**** Provided text ****

Let's calculate the F1-Score for the previous example and see how it compares.
* Let's first validate that our calculated F1-Score yields the same as an off the shelf tool
    * We will see below that the sklearn.metrics.f1_score works just as well as our tool to calculate the f1-score... as a result we will use that when we simply need to calculate F1-Score

In [None]:
from sklearn.metrics import f1_score

true_positive_indices = []
true_negative_indices = []
false_positive_indices = []
false_negative_indices = []

compare_masks(ground_truth_mask, random_pred_mask)

for i in range(DEMO_SHAPE[0]): # loop row by row
    for j in range(DEMO_SHAPE[1]): # walk the row one cell at a time
        gt_pixel_val = ground_truth_mask[i, j]
        pred_pixel_val = random_pred_mask[i, j]
        if gt_pixel_val==pred_pixel_val:
            if gt_pixel_val==1.0:
                true_positive_indices.append((i,j))

**** Stored rows ****

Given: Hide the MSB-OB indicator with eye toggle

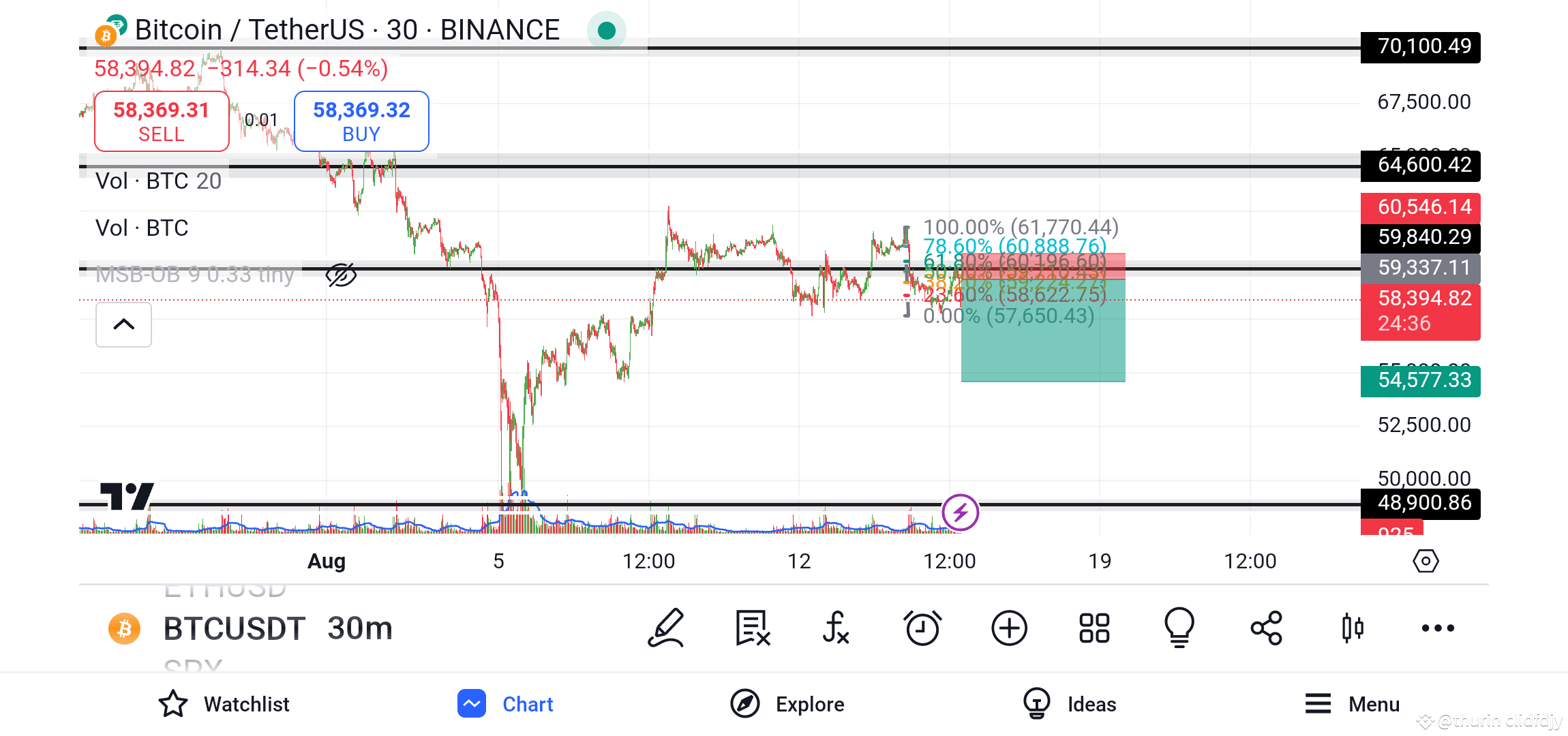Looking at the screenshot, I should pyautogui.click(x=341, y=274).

****
**** Stored rows ****

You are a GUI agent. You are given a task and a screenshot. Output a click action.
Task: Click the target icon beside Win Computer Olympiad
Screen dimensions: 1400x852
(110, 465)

****

:: What you should do ::
Carry on the F1-score notebook excerpt from the point where it stops. Nothing in the two sets of lines is needed here.

:: Response to the exercise ::
            else:
                true_negative_indices.append((i,j))
        else:
            if gt_pixel_val==1.0:
                false_positive_indices.append((i,j))
            else:
                false_negative_indices.append((i,j))

viz_mask = np.zeros((*DEMO_SHAPE, 3), dtype=np.float32)
viz_mask[np.array(true_positive_indices)[:, 0], np.array(true_positive_indices)[:, 1], 1] = 1.0
viz_mask[np.array(true_negative_indices)[:, 0], np.array(true_negative_indices)[:, 1], 1] = 0.333
viz_mask[np.array(false_positive_indices)[:, 0], np.array(false_positive_indices)[:, 1], 0] = 1.0
viz_mask[np.array(false_negative_indices)[:, 0], np.array(false_negative_indices)[:, 1], 0] = 0.333

precision = len(true_positive_indices)/(len(true_positive_indices)+len(false_positive_indices))
recall    = len(true_positive_indices)/(len(true_positive_indices)+len(false_negative_indices))

f1_score_ours = (2*precision*recall)/(precision+recall)
sk_f1_score   = f1_score(ground_truth_mask.flatten(), random_pred_mask.flatten())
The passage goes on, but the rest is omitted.